Letting 30 or so people from a small town take a peek at my paintings is hardly an audience. It’s like believing something represents the inner workings of your soul and then flashing it to a handful of strangers in the street before quickly covering up again and agonizing that no one liked what you offered. Stripper or streaker, both analogies seem to work.
Needless to say, I stayed away from art festivals and markets for a while. I kept making art. Not regularly or with discipline but enough so that I still had paintings in stacks against the walls in my bedroom.
It could have gone on like that. I could very well still be doing that.
The truth was I didn’t really need art. I had a good job. I had money. I had friends. Art was just the thing that made me a little bit cool when chatting with new friends at a bar.
And then I needed it. I really, really needed it.
My life became less manageable: I’d given up my teaching job, given birth to a beautiful baby boy, and out of what seemed nowhere became a single, jobless, parent.
I used art to navigate that time. I made it daily because making marks on paper gave me a sense of control in a world that ceased to have any. It also gave me power: I made this. I can do that. Like praying the rosary, painting and drawing gave me something to do with my hands while I quieted my mind from all my worldly concerns: how to get the baby to sleep at night, how to pay the creditors who kept calling, how to drive my car without wetting the steering wheel with my tears.
Going back to teaching was far fetched since by the time I paid for childcare my salary would be laughable. I was a good teacher, but other than the subjects I taught (art and writing) I had no real skills.
So it was work at the Bra Genie (stripper theme vaguely reemerges) because they sent out an email looking for a “talented sales associate” or, for the first time in my life, really allow the thing I was good at to be the thing I did professionally-- now there is a radical idea!
It wasn’t and still isn’t easy. I didn’t wake up and start selling paintings on the regular. But I did wake up and start painting. Like it was my job.
And I read art blogs, watched youtube videos, and listened to podcasts like it was my job. Instead of no one does this, it became, how does one do this? I must learn.
Do you know what happened?
Thanks to the world wide web, more people see my work now than ever before. And here’s the best part: I don’t even remotely feel like a stripper. I feel like a person. One who happens to make a lot of art.

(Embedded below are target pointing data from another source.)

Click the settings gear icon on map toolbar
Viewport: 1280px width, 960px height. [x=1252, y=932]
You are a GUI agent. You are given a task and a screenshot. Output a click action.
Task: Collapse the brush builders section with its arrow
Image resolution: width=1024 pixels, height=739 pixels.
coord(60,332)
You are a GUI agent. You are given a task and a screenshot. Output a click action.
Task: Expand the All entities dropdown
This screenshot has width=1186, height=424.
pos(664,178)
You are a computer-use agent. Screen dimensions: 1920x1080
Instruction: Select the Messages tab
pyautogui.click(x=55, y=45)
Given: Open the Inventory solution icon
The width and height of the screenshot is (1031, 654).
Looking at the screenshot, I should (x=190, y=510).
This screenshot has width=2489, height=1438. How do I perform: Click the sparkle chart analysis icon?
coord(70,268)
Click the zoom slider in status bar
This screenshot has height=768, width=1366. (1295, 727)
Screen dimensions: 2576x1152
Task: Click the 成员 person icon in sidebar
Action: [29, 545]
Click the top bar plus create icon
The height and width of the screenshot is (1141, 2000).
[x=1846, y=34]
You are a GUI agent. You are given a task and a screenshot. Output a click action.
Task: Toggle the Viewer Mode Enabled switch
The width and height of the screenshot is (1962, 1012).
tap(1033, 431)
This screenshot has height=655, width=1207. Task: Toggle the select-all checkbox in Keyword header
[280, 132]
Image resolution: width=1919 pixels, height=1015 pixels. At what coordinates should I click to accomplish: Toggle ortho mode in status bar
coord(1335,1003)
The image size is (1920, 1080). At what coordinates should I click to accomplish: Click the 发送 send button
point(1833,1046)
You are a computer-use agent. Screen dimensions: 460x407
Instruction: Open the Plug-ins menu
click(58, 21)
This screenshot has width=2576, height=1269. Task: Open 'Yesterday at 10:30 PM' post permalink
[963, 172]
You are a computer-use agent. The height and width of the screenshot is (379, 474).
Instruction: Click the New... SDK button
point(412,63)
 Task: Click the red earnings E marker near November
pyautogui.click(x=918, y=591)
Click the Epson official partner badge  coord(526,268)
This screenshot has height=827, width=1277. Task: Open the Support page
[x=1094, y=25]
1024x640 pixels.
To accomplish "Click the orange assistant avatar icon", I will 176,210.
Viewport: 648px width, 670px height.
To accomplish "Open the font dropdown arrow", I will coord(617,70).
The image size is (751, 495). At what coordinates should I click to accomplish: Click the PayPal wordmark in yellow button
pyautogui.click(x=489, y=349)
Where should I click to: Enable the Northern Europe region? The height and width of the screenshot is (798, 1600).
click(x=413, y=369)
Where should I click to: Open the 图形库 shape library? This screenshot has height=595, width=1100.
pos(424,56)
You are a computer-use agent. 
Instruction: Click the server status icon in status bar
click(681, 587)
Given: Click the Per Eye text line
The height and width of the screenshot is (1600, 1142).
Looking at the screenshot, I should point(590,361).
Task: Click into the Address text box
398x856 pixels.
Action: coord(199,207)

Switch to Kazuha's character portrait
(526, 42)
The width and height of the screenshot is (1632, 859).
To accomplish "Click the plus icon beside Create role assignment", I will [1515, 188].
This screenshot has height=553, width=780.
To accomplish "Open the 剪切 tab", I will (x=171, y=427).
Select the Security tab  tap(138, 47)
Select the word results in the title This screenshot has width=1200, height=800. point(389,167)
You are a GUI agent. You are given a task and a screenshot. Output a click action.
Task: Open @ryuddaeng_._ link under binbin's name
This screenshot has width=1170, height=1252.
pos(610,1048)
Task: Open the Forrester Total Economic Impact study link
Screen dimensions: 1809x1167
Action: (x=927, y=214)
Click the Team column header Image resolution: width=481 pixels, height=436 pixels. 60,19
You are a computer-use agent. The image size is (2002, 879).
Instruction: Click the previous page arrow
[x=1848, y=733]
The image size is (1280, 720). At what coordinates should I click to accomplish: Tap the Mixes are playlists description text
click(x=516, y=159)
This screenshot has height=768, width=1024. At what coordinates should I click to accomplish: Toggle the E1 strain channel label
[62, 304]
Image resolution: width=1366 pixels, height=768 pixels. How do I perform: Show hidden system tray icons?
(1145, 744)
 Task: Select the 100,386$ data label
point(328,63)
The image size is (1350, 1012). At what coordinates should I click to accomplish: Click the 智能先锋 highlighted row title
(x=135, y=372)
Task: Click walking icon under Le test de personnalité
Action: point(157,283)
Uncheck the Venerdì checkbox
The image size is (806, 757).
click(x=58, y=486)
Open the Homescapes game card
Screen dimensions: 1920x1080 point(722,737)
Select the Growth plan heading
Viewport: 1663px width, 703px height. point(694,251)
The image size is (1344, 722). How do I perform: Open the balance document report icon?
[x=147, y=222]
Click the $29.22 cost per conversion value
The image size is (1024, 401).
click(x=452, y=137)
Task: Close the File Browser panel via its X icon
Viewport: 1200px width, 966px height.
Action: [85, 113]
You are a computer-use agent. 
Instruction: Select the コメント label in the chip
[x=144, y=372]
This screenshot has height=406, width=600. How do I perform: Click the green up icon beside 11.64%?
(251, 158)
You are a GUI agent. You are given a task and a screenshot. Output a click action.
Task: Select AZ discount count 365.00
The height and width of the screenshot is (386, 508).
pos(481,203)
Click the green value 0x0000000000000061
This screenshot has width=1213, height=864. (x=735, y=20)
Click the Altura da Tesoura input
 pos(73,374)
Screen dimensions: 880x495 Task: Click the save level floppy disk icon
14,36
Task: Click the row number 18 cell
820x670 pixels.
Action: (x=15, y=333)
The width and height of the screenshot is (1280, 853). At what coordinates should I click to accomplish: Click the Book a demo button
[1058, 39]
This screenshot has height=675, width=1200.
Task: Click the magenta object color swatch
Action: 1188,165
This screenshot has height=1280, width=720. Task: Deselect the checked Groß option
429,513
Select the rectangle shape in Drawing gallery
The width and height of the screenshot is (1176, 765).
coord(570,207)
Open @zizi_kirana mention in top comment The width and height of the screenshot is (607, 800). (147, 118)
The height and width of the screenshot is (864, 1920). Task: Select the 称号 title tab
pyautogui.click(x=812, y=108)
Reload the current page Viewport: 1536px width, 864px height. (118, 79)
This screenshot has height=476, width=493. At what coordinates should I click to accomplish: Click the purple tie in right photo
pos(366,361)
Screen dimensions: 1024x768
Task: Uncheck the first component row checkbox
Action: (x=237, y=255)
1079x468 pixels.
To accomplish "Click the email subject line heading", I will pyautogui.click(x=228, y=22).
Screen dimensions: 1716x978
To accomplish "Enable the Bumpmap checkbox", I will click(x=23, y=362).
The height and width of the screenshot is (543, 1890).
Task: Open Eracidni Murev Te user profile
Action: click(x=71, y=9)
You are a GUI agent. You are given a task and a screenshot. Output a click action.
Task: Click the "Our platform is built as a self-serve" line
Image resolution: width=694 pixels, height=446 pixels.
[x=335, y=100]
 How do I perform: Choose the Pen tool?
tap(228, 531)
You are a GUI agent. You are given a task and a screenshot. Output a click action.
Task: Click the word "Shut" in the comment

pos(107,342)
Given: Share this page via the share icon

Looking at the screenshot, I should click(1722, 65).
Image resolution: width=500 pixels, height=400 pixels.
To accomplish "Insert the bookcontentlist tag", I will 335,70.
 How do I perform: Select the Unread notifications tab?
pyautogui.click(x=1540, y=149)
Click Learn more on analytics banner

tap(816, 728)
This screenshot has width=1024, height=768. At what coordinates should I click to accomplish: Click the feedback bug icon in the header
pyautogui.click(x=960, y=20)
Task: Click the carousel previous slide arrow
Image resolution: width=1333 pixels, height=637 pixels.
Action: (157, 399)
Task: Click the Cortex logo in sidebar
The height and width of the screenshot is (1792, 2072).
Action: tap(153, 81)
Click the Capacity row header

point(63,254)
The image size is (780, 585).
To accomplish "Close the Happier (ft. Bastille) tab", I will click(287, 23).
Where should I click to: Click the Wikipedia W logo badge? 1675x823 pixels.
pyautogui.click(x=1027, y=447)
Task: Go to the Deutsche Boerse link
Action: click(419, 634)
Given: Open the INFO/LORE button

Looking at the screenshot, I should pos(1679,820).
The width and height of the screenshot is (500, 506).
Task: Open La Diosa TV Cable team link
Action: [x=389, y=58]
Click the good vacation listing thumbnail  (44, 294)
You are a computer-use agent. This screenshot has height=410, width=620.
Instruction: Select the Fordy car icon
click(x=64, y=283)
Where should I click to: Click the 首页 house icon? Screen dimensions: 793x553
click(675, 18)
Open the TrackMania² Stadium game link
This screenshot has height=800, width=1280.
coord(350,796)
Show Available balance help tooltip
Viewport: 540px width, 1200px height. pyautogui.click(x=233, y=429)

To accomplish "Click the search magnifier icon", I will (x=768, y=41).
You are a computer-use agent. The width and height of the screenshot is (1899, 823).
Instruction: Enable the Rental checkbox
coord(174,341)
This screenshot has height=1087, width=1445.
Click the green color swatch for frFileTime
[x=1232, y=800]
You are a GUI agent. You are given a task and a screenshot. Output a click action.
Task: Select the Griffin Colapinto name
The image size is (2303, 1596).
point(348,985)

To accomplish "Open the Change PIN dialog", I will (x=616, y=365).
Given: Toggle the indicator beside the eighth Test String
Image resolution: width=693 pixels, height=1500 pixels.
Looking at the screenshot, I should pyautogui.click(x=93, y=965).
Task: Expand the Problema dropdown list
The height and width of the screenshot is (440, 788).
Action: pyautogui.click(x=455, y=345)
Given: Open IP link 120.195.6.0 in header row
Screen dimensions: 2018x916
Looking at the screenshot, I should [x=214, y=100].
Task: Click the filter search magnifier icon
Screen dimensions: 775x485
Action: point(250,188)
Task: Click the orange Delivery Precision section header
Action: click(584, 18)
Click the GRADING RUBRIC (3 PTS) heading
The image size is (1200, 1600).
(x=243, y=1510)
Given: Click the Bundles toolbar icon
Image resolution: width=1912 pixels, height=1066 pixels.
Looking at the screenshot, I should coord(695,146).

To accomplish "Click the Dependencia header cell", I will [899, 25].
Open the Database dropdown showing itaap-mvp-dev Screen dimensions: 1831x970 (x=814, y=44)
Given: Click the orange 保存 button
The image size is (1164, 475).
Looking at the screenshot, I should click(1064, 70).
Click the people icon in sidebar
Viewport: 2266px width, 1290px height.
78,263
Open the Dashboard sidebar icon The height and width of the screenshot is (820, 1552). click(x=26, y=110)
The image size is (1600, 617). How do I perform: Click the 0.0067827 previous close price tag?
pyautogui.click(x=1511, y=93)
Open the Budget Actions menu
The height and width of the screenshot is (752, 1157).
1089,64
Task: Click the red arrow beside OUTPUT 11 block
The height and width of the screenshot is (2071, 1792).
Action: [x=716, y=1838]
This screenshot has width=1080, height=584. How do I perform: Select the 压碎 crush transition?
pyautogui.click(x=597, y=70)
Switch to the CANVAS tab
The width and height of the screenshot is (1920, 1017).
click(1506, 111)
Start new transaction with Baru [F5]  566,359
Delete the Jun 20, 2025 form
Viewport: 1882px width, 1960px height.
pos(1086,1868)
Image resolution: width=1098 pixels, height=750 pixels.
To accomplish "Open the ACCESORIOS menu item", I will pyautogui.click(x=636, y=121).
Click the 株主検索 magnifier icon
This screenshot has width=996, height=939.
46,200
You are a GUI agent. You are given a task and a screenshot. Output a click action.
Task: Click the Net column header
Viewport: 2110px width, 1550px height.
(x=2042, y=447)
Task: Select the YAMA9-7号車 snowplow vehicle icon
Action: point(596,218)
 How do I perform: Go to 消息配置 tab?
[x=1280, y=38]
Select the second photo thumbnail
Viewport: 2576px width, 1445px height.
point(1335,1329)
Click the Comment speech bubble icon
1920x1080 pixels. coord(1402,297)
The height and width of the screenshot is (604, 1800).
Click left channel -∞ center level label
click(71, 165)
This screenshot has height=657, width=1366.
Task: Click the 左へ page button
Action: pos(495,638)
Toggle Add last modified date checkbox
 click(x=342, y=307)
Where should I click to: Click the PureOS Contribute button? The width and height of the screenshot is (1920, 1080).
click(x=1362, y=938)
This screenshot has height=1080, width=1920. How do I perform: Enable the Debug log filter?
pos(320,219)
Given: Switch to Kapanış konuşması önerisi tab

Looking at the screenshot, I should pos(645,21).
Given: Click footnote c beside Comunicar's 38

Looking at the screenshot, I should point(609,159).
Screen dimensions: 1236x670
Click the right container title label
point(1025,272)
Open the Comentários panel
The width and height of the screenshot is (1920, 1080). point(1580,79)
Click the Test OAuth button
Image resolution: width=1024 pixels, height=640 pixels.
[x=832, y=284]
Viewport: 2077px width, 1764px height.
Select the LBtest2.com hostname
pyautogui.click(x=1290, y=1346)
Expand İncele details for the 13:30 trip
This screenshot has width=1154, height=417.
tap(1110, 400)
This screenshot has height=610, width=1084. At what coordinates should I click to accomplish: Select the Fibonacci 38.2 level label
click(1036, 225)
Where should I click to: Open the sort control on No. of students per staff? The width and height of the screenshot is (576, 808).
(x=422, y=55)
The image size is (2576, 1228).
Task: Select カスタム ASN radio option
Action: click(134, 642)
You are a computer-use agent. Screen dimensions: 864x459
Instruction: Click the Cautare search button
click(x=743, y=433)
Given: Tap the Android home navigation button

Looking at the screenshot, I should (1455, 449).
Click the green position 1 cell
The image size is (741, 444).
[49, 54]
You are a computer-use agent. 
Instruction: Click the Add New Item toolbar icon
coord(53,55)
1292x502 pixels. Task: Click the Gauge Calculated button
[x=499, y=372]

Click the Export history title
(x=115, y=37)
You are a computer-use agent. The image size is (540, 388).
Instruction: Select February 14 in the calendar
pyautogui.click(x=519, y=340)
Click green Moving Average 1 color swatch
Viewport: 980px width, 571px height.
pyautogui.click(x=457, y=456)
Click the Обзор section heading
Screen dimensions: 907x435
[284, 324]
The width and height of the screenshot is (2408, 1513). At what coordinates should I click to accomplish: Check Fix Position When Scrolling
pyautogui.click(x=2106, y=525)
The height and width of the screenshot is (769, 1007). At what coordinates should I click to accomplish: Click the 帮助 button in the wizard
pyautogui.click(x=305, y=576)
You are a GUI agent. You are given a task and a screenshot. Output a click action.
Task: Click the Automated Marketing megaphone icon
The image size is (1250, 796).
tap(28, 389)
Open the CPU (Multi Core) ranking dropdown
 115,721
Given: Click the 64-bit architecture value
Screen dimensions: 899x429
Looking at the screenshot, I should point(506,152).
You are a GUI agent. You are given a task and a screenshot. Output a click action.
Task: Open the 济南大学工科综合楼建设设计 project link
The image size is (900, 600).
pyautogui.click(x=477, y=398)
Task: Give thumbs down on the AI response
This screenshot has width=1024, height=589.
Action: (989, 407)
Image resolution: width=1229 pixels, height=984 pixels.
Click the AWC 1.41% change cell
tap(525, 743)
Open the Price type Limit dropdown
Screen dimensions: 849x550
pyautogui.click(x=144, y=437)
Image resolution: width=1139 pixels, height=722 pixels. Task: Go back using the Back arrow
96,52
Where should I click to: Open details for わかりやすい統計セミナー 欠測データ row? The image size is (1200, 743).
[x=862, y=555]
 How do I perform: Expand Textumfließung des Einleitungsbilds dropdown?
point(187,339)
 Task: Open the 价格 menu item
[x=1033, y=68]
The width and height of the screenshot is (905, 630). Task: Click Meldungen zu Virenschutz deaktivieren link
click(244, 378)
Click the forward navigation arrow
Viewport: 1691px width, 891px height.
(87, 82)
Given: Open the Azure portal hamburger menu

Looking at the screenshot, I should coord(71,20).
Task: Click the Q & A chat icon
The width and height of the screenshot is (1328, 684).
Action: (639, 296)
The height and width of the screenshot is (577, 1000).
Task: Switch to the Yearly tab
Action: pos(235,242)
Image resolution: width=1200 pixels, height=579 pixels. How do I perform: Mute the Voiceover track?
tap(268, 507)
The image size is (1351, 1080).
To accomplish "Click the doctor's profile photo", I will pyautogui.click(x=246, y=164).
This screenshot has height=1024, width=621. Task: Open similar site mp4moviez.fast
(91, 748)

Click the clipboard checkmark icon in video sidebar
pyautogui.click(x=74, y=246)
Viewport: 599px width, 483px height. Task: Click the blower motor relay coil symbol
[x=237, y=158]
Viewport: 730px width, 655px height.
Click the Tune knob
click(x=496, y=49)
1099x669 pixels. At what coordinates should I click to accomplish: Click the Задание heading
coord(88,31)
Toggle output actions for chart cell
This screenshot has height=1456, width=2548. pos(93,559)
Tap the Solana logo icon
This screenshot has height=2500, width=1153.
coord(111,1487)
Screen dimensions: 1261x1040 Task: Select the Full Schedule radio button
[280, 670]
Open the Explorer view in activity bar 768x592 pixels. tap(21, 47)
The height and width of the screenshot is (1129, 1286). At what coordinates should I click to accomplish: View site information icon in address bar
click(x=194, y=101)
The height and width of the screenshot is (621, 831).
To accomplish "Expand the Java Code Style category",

In his book The War of Art (which I can’t seem to avoid referencing in any of my blog posts) writer Steven Pressfield talks about what happens when an artist of any kind decides to “go pro”. He’s got a list of things that happen, but I’ll share number 7:
“We do not over identify with our jobs. We may take pride in our work, we may stay late and come in on weekends, but we recognize that we are not our job descriptions. The amateur, on the other hand, over identifies with his avocations, his artistic aspiration. He defines himself by it. He is a musician, a playwright. Resistance loves this. Resistance knows that the amateur composer will never write his symphony because he is overly invested in its success and over terrified of its failure. The amateur takes it so seriously it paralyzes him.”
Sharing oneself through art or otherwise is a vulnerable act. For me, it hasn’t become less so. But the vulnerability is no longer the kind that comes from exposing oneself to predators. It’s the kind that is willing to share instead of bury its talents so that they may do some good however noble or modest.
My paintings are still personal, but they aren’t representations of my worth. I am a person who is creating them. Daily. No one body of work can stand for me. “Art” isn’t quite as material as it once was and thus is harder to scoff at. Art is something I do and think about. It’s what I’m good at, and it’s how I pay the bills. I don’t really care if someone doesn’t like it. It doesn’t exist solely for other people. It has a value of its own. And it is precisely that value that I hope, somehow, connects with other people.